▶ **MATERIAL FOR THE TASK**
━━━━━━
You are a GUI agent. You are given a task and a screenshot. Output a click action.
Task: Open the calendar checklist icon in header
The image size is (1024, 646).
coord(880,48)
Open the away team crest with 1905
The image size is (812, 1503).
━━━━━━
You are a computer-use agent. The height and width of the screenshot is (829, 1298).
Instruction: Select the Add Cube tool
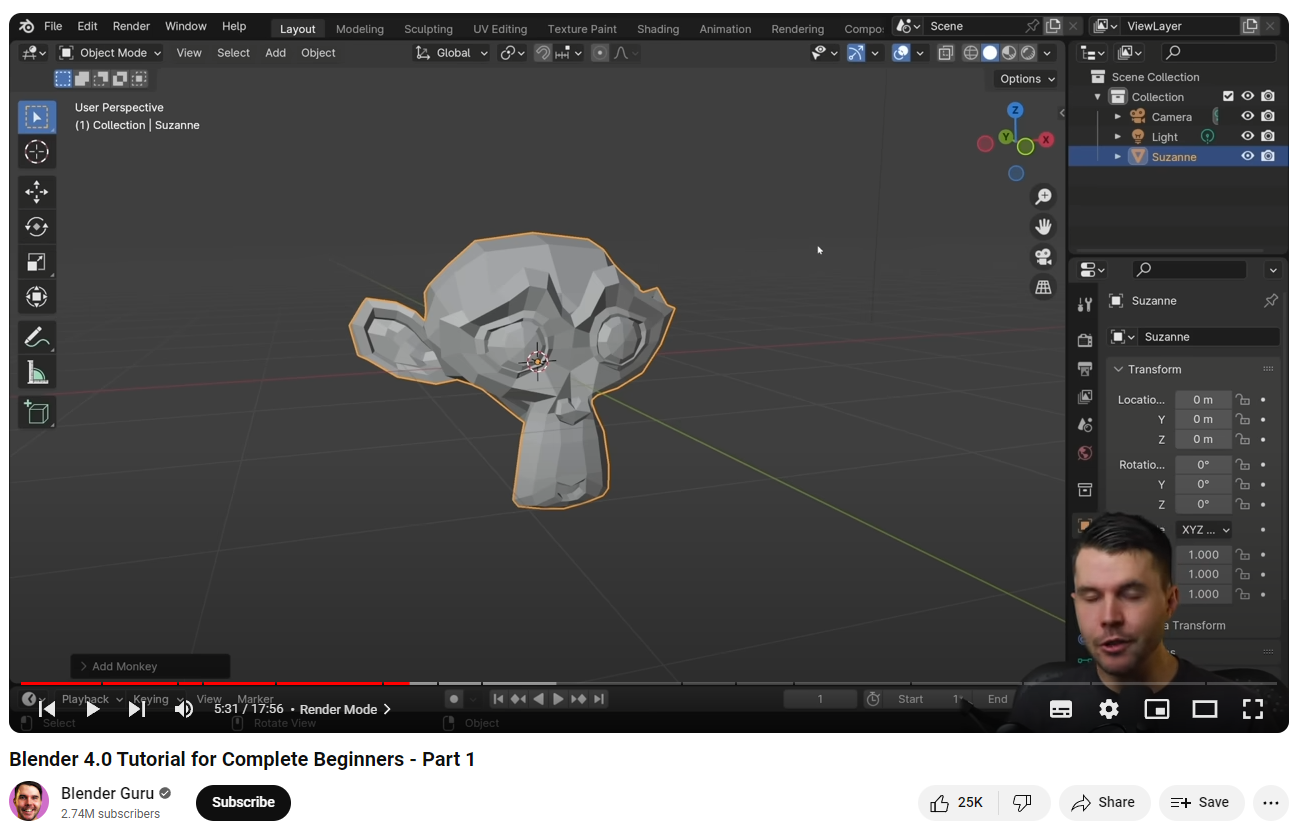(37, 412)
━━━━━━
▶ **REQUIRED ACTION**
Return from the data every line that holds "agent".

▶ **RESPONSE TO THIS EXERCISE**
You are a GUI agent. You are given a task and a screenshot. Output a click action.
You are a computer-use agent. The height and width of the screenshot is (829, 1298).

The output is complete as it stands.